Member of the State Duma for Kursk Oblast
- In office 18 January 2000 – 29 December 2003
- Preceded by: Alexander Mikhailov
- Succeeded by: Alexander Chukhrayov
- Constituency: Kursk (No. 96)

Personal details
- Born: 17 January 1957 (age 69) Kursk, RSFSR, USSR
- Party: CPRF
- Education: Kursk State University; North Caucasus Socio-Political Institute; Youth Institute; Oryol Regional Academy of Public Administration;

= Nikolay Ivanov (politician, born 1957) =

Russian politician (born 1957)

Nikolay Nikolaevich Ivanov (Николай Николаевич Иванов; born January 17, 1957, Kursk) is a Russian political figure and a deputy of the 3rd, 6th, 7th, and 8th State Dumas.

From 1979 to 1981, Ivanov served at the Soviet Army.
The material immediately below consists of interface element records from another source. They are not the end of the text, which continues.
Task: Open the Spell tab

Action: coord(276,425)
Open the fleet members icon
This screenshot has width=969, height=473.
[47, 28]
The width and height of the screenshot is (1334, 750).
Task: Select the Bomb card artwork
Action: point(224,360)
From 1981 to 1987, he served as an instructor and then as head of the department of the Kursk Regional Committee of the Komsomol. From 1997 to 1998, he was the Deputy Chairman of the Governor of Kursk Oblast Alexander Rutskoy. In December 1996, he was elected to the Kursk Oblast Duma. From 1999 to 2003, he was the deputy of the 3rd State Duma. In 2006 and 2011, he was elected to the Kursk Oblast Duma of the 4th and 5th convocations. He left the post to become deputy of the 6th State Duma. In 2016 and 2021, he was re-elected for the 7th, and 8th State Dumas.

== Sanctions ==
He was sanctioned by the UK government in 2022 in relation to the Russo-Ukrainian War.